Vinayak Vatsal
Vinayak Vatsal is a Canadian mathematician working in number theory and arithmetic geometry.
Education
Vatsal received his B.Sc. degree in 1992 from Stanford University and a Ph.D. (thesis title: Iwasawa Theory, modular forms and Artin representations) in 1997 from the Princeton University under the supervision of Andrew Wiles who had just completed his proof of Fermat's Last Theorem.[1][2] He then became a post-doctoral fellow at the University of Toronto.[1]
Career and research
Vatsal joined the faculty at the University of British Columbia in 1999 where he still works today.
Vatsal's contributions include his work on the Iwasawa theory of elliptic curves, a field which he approached using novel ideas from ergodic theory.[1]
Vatsal has received numerous accolades. He was a Sloan Fellow in 2002–2004 and a recipient of the André Aisenstadt Prize (2004), the Ribenboim Prize (2006) and the Coxeter–James Prize (2007).[1] In 2008, he was an invited speaker at the 2008 International Congress of Mathematicians in Madrid.[1]
Selected publications
- Uniform distribution of Heegner Points, Inventiones Mathematicae, Vol. 148, 2002, pp. 1–48 (Proof of a conjecture of Barry Mazur)

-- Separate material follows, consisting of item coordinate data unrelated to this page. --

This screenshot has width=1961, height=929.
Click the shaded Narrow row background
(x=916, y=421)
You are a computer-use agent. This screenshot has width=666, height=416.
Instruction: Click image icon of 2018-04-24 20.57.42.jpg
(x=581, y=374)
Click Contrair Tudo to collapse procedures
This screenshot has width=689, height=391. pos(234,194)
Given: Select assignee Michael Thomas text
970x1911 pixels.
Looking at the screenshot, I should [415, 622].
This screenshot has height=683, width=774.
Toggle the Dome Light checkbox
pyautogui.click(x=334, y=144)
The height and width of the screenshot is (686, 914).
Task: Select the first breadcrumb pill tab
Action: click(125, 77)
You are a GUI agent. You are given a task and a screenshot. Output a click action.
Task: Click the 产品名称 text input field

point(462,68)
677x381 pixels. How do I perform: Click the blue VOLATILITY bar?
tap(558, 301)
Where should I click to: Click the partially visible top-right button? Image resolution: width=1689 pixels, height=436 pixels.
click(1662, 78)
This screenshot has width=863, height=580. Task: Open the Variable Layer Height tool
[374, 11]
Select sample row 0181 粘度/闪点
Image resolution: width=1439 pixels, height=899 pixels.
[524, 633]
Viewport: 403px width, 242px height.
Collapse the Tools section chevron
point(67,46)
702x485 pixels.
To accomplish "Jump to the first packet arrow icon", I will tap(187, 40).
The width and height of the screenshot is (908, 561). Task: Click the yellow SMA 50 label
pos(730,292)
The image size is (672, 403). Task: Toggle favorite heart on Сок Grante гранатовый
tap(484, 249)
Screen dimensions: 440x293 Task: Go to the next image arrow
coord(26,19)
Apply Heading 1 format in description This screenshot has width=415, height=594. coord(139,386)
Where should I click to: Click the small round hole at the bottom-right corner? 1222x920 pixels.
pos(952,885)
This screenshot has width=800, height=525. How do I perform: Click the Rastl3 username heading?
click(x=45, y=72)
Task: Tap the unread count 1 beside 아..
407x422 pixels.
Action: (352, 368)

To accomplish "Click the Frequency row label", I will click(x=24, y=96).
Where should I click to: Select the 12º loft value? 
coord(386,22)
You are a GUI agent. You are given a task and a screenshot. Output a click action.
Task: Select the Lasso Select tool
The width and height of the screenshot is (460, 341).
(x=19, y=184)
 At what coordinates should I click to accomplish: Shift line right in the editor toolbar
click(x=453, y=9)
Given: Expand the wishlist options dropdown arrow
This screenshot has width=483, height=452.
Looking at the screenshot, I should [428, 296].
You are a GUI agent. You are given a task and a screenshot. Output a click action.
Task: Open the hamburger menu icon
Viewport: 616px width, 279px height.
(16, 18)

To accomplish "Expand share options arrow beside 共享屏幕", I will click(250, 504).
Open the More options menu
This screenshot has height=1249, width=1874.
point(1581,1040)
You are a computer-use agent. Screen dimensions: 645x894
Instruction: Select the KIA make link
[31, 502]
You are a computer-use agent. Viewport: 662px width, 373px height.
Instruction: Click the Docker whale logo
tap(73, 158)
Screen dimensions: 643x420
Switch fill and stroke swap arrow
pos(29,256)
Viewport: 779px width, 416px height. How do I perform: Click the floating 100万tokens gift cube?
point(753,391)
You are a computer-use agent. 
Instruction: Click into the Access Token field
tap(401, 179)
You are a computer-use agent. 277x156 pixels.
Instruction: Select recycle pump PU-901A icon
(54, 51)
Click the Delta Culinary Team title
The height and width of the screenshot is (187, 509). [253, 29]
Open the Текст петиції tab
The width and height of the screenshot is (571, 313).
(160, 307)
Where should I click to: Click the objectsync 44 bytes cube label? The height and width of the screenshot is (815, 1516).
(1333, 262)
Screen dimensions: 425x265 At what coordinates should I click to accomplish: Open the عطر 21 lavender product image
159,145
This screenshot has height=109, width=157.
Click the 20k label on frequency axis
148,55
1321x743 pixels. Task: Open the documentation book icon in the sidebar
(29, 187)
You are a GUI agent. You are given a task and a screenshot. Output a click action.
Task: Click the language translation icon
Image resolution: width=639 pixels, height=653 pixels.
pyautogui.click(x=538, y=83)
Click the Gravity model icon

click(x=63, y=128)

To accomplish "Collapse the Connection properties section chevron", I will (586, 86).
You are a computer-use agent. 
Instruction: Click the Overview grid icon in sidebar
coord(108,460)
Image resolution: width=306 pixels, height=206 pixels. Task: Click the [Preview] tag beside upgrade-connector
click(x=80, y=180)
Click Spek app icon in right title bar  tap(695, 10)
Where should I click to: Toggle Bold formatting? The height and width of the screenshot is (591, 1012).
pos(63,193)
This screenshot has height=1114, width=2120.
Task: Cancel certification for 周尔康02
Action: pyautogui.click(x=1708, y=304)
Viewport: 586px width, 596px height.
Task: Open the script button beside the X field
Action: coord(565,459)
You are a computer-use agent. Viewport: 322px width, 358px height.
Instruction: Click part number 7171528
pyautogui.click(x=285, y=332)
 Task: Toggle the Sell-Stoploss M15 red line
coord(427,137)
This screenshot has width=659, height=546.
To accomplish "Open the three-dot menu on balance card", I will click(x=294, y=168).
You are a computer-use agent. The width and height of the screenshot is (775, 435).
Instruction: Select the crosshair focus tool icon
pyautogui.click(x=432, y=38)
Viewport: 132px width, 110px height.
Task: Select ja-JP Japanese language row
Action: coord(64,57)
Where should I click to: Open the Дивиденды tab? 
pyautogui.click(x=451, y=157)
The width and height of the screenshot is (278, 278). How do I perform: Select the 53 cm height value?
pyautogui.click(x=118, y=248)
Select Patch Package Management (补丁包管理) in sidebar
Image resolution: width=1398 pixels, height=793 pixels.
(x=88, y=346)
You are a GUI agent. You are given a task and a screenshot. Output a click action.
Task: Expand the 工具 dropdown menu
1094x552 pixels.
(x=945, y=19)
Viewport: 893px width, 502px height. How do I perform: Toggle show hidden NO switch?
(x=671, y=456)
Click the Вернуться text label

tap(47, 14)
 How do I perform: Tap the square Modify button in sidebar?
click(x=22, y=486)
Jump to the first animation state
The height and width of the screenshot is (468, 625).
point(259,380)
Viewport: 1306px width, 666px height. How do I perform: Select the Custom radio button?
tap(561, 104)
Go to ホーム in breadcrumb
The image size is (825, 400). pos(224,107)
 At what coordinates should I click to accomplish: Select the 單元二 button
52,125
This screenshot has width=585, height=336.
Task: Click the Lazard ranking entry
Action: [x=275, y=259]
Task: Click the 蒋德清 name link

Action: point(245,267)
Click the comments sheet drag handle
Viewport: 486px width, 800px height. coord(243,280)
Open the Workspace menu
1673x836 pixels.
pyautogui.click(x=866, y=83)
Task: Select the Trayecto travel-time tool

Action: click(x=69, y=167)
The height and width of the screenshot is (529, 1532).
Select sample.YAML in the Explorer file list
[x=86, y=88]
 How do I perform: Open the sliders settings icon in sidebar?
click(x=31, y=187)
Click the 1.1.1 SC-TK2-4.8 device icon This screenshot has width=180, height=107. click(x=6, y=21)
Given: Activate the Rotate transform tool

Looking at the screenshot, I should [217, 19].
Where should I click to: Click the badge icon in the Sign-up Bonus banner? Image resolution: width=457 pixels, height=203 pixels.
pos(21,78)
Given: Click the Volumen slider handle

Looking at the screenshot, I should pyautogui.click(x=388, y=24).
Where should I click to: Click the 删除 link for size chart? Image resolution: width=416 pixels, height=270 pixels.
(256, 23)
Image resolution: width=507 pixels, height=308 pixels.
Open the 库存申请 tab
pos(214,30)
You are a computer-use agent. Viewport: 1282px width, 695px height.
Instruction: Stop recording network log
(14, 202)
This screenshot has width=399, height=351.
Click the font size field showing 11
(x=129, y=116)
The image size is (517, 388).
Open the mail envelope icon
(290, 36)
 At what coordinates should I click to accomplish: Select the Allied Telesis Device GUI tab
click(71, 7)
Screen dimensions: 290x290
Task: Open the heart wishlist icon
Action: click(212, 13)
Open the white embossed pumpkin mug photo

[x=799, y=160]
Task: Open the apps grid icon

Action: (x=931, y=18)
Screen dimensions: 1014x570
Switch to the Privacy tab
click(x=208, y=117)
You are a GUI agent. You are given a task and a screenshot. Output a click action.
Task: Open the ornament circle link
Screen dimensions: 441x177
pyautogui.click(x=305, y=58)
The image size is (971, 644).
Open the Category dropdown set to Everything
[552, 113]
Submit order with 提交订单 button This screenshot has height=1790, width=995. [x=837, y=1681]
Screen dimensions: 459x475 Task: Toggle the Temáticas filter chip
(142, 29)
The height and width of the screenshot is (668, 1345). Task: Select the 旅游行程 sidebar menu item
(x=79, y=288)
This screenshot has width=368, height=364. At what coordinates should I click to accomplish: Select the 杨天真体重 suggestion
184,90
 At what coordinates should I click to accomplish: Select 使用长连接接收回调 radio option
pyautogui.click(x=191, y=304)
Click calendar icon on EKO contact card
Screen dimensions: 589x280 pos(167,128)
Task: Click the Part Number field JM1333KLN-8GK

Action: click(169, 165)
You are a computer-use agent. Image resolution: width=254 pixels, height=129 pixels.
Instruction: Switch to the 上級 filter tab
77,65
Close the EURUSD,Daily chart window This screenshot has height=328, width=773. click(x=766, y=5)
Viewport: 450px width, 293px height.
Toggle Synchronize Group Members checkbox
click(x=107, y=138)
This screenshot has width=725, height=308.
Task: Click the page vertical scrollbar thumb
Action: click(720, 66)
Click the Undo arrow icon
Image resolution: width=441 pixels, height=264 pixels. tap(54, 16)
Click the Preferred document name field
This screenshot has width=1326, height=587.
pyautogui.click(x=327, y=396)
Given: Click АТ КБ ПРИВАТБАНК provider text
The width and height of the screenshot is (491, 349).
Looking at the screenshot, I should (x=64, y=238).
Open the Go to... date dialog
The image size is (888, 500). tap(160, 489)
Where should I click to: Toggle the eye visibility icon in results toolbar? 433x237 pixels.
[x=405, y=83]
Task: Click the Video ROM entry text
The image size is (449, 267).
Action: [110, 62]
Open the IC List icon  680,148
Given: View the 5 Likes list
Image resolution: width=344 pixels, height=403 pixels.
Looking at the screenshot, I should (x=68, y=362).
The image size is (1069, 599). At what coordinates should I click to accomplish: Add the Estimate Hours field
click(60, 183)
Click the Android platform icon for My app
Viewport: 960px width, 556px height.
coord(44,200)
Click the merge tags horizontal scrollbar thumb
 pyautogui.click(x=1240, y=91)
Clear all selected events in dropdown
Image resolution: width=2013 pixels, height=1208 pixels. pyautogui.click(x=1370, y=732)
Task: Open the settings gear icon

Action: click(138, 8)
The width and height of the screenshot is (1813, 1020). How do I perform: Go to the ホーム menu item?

- with Ralph Greenberg Iwasawa Invariants of Elliptic Curves, Inventiones Mathematicae, vol 142, 2000, pp. 17–63
- Special values of anticyclotomic L-functions, Duke Mathematical Journal, vol. 116, 2003, pp. 219–261
- with C. Cornut Nontriviality of Rankin-Selberg L-functions and CM points, in Burns, Kevin Buzzard, Nekovar (eds), L-functions and Galois Representations, Cambridge University Press, 2007, pp. 121–186
- with C. Cornut CM points and quaternion algebras, Documenta Mathematica, volume 10, 2005
References
- "2007 Coxeter–James Prize" (PDF). Canadian Mathematical Society. 2007.
- "Vinayak Vatsal – The Mathematics Genealogy Project". www.genealogy.math.ndsu.nodak.edu. Retrieved 2019-03-07.